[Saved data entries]
==========

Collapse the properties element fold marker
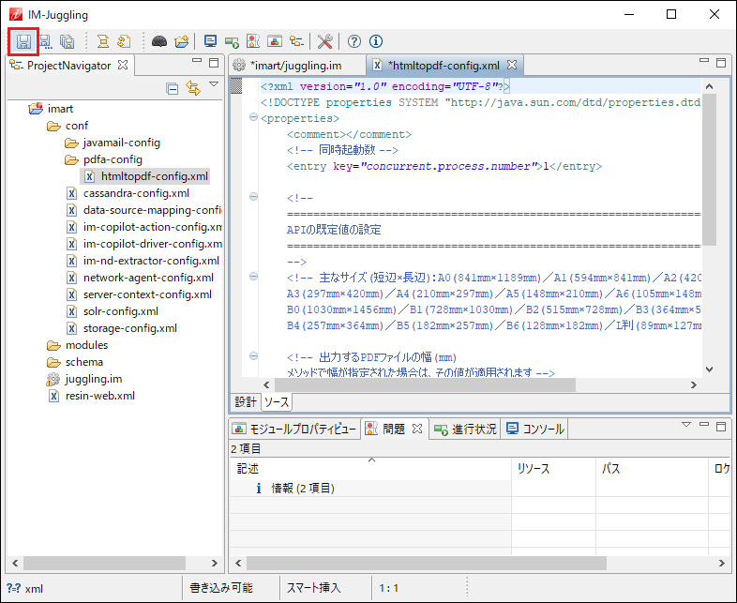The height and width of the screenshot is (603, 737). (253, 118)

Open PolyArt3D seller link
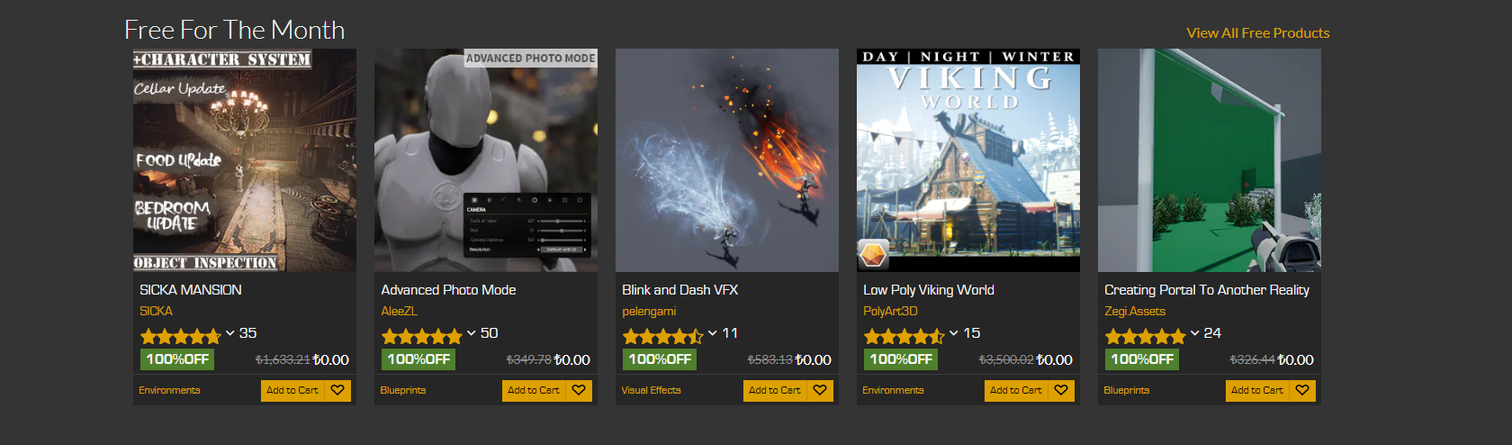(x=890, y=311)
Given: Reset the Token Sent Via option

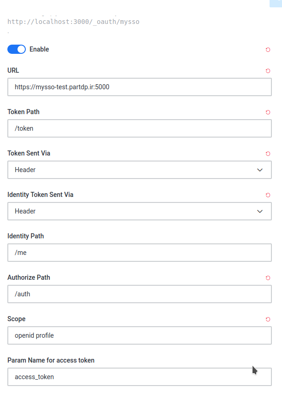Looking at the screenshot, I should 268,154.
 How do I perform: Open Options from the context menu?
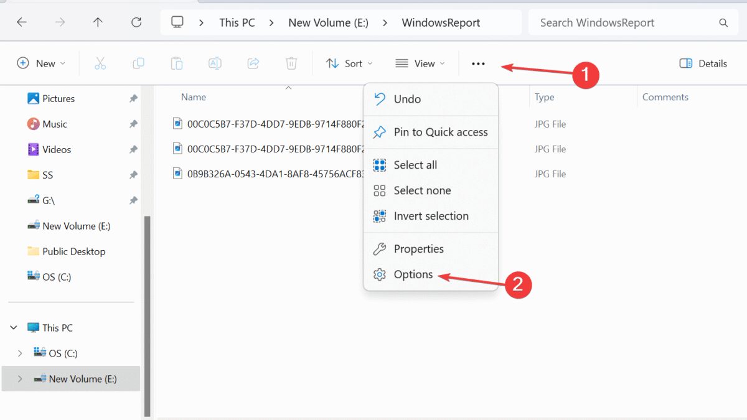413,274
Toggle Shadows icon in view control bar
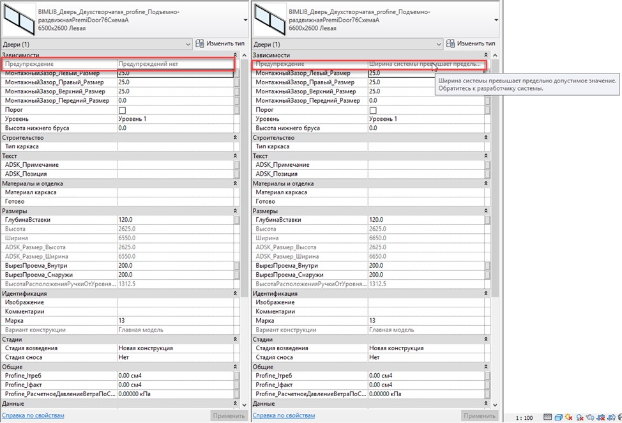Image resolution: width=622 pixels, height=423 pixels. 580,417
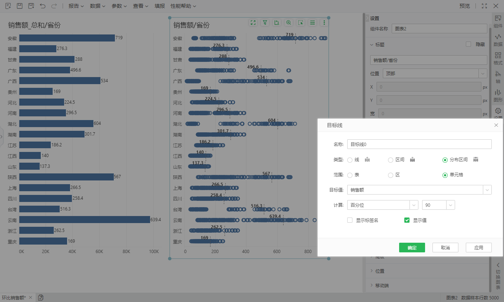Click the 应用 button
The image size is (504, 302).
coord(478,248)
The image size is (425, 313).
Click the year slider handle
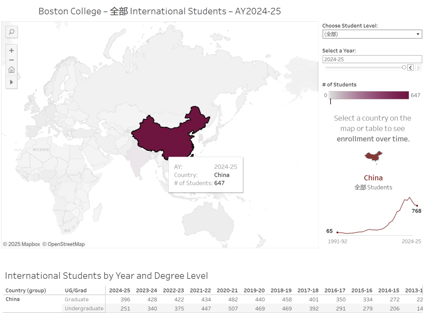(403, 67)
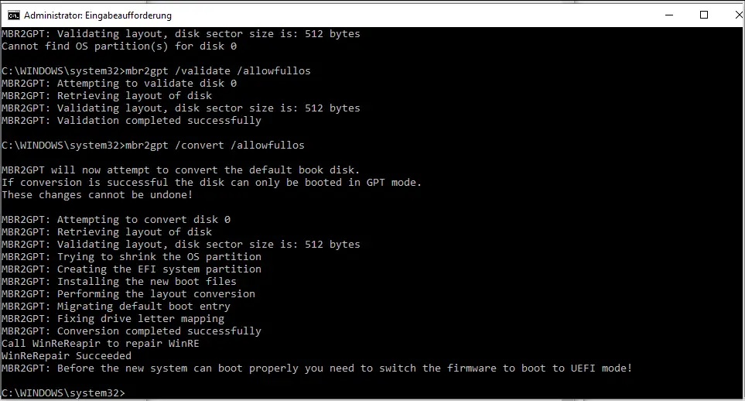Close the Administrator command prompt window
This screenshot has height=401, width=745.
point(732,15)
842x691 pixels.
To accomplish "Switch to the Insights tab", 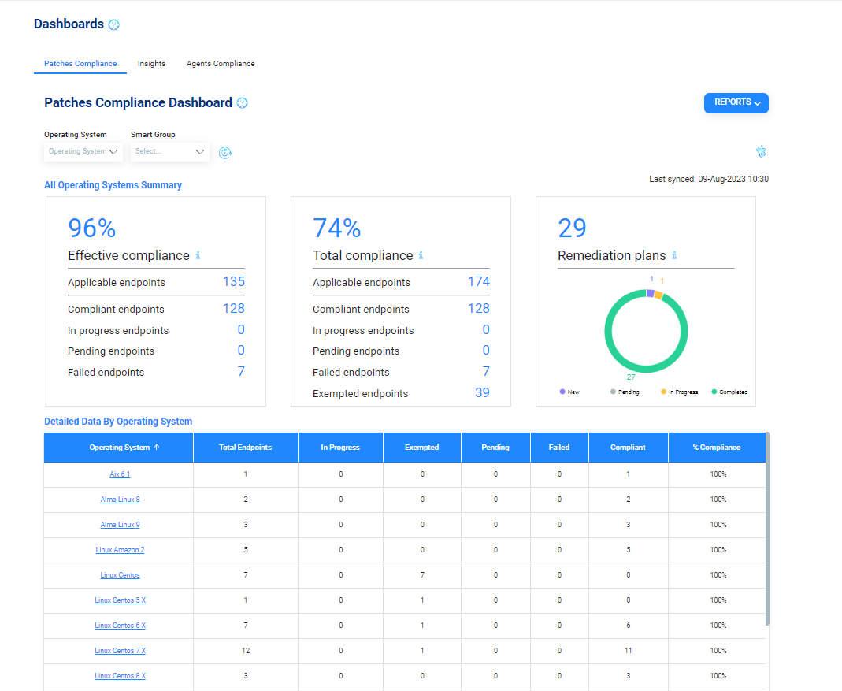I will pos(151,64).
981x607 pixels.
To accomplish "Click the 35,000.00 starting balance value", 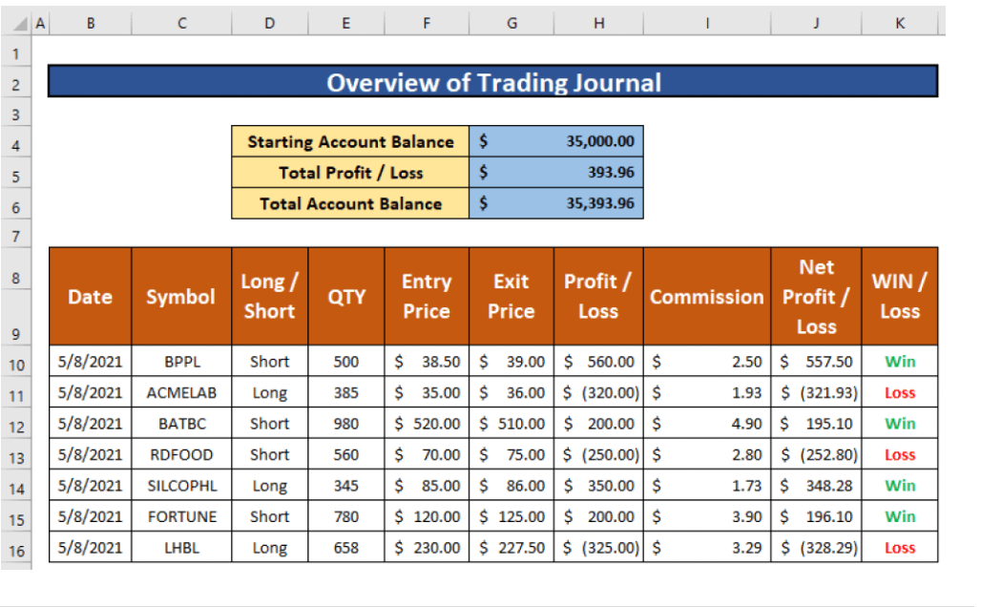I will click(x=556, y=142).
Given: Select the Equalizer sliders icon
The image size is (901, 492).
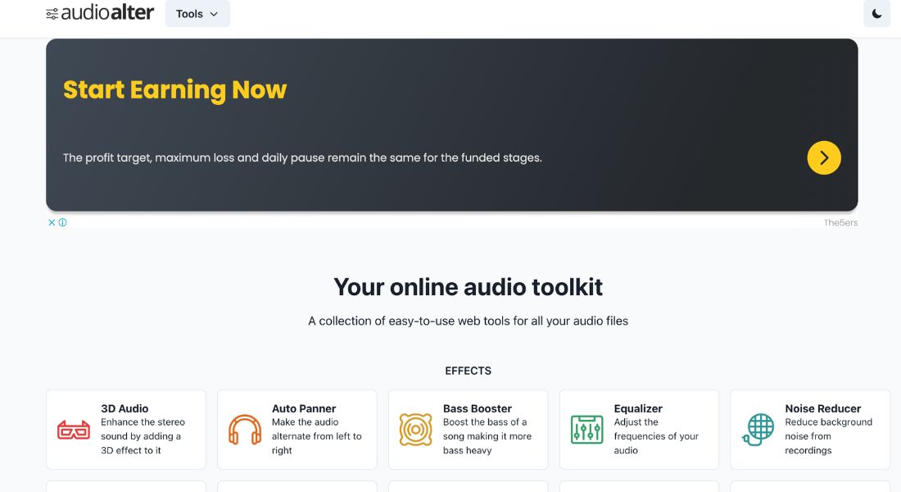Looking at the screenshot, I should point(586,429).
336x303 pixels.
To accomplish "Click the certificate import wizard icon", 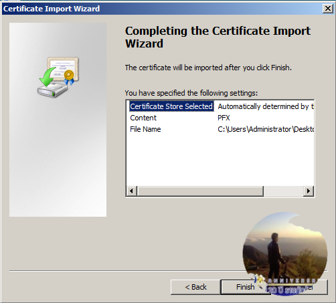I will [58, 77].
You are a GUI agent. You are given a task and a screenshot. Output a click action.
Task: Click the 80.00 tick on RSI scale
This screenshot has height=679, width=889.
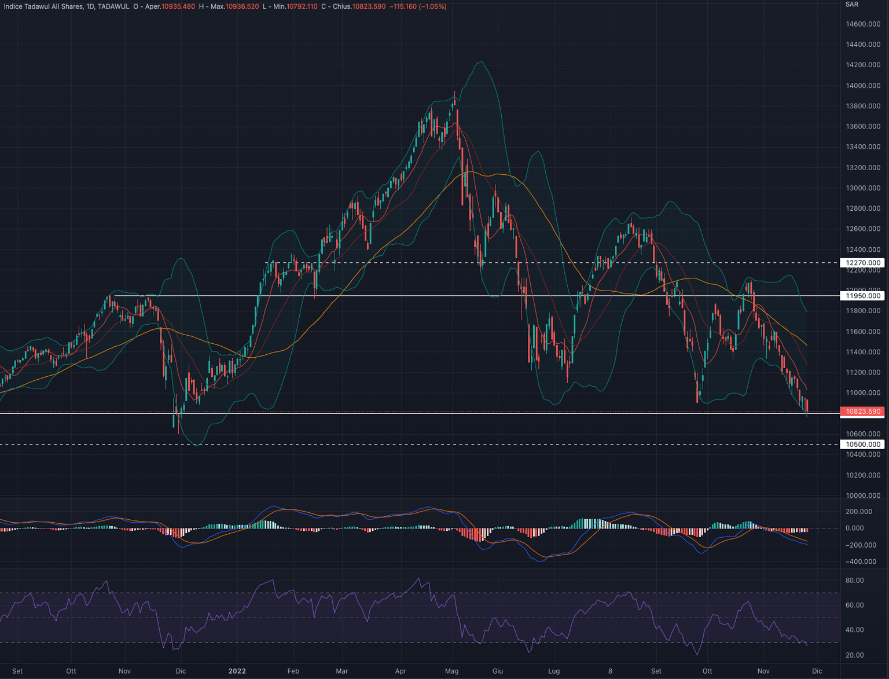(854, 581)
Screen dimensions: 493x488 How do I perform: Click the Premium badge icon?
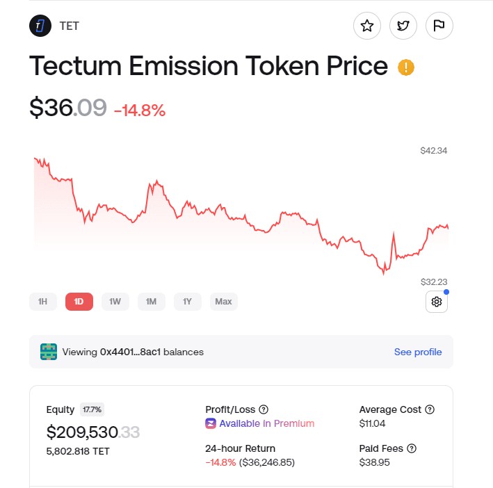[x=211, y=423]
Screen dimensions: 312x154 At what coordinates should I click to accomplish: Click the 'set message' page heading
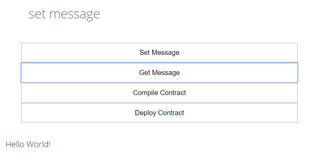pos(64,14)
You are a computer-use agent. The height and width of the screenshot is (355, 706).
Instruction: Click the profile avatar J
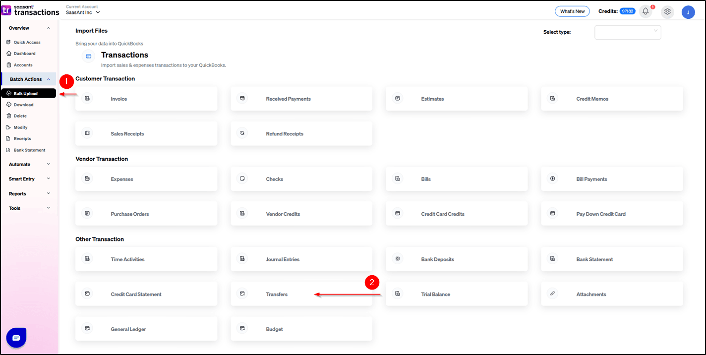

==========

**What you have to do**
Scan the data above and copy each line containing the word "agent".

**Output of the exercise**
You are a GUI agent. You are given a task and a screenshot. Output a click action.
You are a computer-use agent. The height and width of the screenshot is (355, 706).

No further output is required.